The first strategy was appeasement.

From the mid-1990s until the Syrian war began five years ago, Israel’s strategic framework for understanding Syria was appeasement. Initially, the notion was that Syria was our enemy because we control the Golan Heights. If we surrendered the Golan to Syria, we would have peace in exchange.

In the years leading up to the Syrian war, our leaders embraced the idea that Syria was the weakest link in the Iranian axis. If we gave the Golan Heights to Syria, they said, then the Assad regime would withdraw from the Iranian axis.

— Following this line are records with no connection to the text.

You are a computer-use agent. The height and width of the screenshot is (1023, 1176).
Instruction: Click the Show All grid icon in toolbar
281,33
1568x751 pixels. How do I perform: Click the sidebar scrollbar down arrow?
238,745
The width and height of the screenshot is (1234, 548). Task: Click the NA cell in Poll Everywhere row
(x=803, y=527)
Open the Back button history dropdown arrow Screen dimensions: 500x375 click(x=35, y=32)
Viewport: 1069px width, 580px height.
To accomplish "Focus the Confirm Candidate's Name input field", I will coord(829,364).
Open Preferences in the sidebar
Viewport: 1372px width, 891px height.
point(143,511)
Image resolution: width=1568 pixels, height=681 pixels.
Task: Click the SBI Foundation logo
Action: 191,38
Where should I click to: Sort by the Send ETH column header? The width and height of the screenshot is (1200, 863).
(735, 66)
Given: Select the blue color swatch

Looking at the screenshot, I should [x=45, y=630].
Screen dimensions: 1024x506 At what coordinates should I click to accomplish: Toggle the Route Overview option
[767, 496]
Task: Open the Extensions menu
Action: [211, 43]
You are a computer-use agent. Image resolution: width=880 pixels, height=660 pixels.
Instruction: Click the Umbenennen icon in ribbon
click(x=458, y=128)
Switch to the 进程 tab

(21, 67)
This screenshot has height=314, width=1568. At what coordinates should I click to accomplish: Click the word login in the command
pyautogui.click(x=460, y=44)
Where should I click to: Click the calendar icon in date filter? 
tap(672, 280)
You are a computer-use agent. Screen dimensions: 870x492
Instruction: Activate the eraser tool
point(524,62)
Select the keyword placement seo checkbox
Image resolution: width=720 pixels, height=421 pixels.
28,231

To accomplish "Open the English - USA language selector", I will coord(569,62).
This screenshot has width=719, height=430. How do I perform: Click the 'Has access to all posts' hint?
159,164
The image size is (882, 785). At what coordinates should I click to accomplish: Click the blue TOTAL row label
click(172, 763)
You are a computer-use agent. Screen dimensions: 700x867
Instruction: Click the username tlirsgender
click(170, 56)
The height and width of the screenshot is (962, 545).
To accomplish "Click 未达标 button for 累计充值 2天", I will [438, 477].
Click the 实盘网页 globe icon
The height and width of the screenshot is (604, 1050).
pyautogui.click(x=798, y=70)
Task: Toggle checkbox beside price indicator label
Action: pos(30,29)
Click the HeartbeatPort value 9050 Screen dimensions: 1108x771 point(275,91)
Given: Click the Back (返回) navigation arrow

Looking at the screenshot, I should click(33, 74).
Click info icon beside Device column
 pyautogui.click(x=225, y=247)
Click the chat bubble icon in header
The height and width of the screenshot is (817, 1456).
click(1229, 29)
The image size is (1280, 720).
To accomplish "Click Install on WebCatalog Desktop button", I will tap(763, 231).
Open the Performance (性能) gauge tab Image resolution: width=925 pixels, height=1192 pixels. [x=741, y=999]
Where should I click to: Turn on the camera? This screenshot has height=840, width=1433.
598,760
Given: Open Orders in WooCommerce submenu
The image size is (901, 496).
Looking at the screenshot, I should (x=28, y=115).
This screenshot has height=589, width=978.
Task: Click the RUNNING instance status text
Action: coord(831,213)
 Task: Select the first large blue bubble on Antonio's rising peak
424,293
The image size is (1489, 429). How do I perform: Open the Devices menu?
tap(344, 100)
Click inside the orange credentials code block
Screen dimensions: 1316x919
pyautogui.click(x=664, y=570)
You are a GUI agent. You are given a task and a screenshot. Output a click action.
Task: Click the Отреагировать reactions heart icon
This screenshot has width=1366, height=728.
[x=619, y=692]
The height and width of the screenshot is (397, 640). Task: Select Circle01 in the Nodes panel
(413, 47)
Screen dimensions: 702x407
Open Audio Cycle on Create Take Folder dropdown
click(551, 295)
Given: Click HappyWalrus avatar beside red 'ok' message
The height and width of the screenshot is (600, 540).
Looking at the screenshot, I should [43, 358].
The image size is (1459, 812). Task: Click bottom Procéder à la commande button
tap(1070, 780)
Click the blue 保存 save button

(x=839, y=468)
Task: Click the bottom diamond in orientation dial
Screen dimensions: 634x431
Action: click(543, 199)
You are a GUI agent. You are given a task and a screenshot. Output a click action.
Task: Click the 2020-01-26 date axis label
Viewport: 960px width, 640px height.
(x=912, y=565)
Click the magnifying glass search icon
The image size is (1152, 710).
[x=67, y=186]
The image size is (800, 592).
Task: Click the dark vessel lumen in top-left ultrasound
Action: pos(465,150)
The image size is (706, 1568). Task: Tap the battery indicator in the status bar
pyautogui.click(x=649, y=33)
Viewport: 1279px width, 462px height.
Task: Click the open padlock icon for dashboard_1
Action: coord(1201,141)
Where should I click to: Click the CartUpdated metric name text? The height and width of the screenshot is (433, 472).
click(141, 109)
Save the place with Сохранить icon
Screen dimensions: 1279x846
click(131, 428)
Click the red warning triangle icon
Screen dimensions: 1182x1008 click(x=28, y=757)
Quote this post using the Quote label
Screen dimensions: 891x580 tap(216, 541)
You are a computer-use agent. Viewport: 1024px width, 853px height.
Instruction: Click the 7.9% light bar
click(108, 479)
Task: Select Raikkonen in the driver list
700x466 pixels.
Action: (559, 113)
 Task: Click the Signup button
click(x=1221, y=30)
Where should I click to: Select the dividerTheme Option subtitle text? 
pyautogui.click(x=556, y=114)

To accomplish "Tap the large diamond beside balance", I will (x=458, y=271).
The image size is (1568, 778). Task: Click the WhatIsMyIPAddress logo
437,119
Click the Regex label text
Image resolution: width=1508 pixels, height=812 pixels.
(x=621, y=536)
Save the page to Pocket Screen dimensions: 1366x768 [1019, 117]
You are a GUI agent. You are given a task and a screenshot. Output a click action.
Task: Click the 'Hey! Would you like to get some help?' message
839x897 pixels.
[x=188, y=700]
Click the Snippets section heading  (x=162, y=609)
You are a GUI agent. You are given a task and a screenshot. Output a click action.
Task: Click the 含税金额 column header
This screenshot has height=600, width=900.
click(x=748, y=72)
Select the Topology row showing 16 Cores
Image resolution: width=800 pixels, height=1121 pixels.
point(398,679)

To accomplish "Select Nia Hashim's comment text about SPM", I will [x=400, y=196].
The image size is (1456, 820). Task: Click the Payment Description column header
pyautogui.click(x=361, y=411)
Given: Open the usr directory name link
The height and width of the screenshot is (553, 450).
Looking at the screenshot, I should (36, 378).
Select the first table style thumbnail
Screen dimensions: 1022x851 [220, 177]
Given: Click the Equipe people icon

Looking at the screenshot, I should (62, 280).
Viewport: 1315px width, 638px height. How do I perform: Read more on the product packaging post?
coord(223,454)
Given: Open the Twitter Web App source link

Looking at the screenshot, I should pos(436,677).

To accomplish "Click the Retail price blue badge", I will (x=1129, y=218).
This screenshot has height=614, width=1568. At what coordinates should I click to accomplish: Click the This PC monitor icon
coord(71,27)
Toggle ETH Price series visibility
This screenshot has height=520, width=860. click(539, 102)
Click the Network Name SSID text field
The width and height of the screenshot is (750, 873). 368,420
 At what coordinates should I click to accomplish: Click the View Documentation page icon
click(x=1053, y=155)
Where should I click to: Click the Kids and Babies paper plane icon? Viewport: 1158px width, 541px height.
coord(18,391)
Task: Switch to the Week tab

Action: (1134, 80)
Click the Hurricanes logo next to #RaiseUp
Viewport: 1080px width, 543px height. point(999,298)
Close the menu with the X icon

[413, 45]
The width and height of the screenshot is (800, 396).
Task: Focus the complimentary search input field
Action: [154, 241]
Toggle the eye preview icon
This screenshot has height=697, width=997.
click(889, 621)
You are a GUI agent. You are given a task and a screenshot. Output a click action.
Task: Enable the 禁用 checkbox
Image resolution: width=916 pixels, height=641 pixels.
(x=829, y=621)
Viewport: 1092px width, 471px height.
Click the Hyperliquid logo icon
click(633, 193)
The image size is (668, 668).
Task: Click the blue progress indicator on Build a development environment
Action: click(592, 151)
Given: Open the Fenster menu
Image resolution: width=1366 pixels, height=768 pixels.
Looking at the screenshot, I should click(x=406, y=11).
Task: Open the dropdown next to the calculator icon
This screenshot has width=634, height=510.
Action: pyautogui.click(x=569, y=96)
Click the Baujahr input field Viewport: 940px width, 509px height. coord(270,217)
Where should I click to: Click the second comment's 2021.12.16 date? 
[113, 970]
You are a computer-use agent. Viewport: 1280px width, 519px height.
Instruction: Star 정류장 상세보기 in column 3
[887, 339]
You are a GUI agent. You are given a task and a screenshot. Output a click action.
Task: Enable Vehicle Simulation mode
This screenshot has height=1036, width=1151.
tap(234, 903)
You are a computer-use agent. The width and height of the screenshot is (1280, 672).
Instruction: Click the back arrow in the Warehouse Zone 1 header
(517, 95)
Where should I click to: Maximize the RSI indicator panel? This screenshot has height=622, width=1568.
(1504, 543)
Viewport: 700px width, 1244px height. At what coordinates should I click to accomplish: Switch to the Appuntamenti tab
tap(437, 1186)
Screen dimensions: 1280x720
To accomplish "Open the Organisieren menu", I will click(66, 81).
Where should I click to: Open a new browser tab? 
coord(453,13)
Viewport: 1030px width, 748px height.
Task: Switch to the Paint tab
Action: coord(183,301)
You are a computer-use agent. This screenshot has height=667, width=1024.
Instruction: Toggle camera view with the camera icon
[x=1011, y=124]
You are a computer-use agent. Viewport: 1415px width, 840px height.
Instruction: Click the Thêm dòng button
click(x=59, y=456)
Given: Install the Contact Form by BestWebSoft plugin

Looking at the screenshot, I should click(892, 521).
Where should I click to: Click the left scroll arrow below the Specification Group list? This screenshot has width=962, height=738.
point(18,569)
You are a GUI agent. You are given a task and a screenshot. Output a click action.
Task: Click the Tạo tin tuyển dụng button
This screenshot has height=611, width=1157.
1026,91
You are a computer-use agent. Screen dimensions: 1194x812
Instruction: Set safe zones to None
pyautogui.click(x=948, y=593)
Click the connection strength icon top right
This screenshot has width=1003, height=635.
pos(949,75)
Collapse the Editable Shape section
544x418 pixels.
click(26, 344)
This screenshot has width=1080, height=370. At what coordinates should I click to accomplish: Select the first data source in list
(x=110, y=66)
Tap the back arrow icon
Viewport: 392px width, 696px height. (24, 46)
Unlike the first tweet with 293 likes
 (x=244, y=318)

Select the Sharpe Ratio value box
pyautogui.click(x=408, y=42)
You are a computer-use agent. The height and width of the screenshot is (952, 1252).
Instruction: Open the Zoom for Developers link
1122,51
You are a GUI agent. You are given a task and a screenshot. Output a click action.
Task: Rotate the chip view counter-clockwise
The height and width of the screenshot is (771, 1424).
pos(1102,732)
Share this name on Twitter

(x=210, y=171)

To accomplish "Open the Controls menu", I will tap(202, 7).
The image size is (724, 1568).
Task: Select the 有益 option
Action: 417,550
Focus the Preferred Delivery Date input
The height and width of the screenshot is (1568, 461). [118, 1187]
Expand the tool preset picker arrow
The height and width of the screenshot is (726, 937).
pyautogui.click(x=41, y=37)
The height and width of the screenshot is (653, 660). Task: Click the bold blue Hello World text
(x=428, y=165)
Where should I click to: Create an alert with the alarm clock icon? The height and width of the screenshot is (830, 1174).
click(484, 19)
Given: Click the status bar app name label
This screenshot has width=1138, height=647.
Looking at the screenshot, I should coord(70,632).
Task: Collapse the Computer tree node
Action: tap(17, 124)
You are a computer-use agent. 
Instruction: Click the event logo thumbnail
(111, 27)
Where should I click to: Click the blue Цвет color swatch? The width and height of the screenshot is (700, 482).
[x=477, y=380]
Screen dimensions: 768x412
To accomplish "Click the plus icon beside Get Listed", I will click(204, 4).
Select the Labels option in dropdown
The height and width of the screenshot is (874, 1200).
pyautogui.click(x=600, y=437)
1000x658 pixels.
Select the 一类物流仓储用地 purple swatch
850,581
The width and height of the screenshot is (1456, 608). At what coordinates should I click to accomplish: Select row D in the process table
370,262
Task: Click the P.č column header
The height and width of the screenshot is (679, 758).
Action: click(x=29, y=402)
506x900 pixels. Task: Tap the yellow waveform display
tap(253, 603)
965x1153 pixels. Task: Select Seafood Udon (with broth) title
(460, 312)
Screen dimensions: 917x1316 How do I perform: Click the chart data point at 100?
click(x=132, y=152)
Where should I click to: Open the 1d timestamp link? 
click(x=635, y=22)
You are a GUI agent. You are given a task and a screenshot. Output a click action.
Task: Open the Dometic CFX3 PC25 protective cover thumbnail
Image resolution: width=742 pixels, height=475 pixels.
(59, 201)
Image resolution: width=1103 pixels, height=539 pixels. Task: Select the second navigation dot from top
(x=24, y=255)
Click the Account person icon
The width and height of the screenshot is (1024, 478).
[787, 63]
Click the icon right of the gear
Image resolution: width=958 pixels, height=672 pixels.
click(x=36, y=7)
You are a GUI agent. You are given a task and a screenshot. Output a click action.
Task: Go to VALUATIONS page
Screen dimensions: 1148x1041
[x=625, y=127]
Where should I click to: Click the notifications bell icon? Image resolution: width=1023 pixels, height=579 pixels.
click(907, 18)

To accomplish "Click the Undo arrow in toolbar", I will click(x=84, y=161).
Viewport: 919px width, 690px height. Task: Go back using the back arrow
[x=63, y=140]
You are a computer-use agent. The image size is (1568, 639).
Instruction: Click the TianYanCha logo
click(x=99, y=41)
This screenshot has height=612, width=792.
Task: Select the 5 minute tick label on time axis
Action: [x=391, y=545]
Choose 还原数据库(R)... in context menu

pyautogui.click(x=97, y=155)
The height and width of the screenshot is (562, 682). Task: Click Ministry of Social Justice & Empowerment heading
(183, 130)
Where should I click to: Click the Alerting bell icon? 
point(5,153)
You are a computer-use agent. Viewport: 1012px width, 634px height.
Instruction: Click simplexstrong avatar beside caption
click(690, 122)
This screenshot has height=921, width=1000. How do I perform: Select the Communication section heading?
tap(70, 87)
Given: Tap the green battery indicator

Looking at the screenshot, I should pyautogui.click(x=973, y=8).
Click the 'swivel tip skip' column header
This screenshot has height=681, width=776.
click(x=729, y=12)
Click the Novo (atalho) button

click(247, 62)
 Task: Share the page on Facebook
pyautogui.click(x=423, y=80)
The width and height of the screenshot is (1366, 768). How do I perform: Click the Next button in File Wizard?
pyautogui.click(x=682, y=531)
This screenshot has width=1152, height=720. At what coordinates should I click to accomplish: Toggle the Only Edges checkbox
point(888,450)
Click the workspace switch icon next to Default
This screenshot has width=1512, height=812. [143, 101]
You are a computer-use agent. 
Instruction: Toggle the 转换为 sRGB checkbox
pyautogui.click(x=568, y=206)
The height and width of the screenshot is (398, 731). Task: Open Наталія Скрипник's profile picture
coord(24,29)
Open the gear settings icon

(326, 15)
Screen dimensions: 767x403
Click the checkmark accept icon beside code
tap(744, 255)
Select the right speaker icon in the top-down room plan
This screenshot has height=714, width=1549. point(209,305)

As it turned out, these positions had no basis in reality. Appeasement failed.

Then there was unconditional surrender – or disengagement. Then-prime minister Ehud Barak implemented this strategy when he removed IDF units from the security zone in south Lebanon in May 2000.

From the mid-1990s on, Yossi Beilin was the chief advocate of unconditional surrender in Lebanon. The logic of surrender was similar to that of appeasement – of which he was also a principal architect and advocate.

The surrender strategy in Lebanon was based on the idea that Hezbollah fought the IDF in south Lebanon because the IDF was in south Lebanon. If the IDF were to leave south Lebanon, Hezbollah was have no reason to fight us anymore.

So if we were gone, Beilin argued, Hezbollah would stop fighting, ditch terrorism and Iran, and become a normal Lebanese political party.

The war with Hezbollah in 2006 destroyed the credibility of the surrender strategy. But the Left didn’t despair. They simply replaced surrender with the strategy of internationalization.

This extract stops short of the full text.